**RECORDS FOR THE TASK**
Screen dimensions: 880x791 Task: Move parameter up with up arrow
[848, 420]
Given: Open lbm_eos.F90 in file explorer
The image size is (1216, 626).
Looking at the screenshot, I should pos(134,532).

**THE PROBLEM**
Copy out the full listing exactly.

**WRITTEN ANSWER**
Screen dimensions: 880x791 Task: Move parameter up with up arrow
[848, 420]
Given: Open lbm_eos.F90 in file explorer
The image size is (1216, 626).
Looking at the screenshot, I should pos(134,532).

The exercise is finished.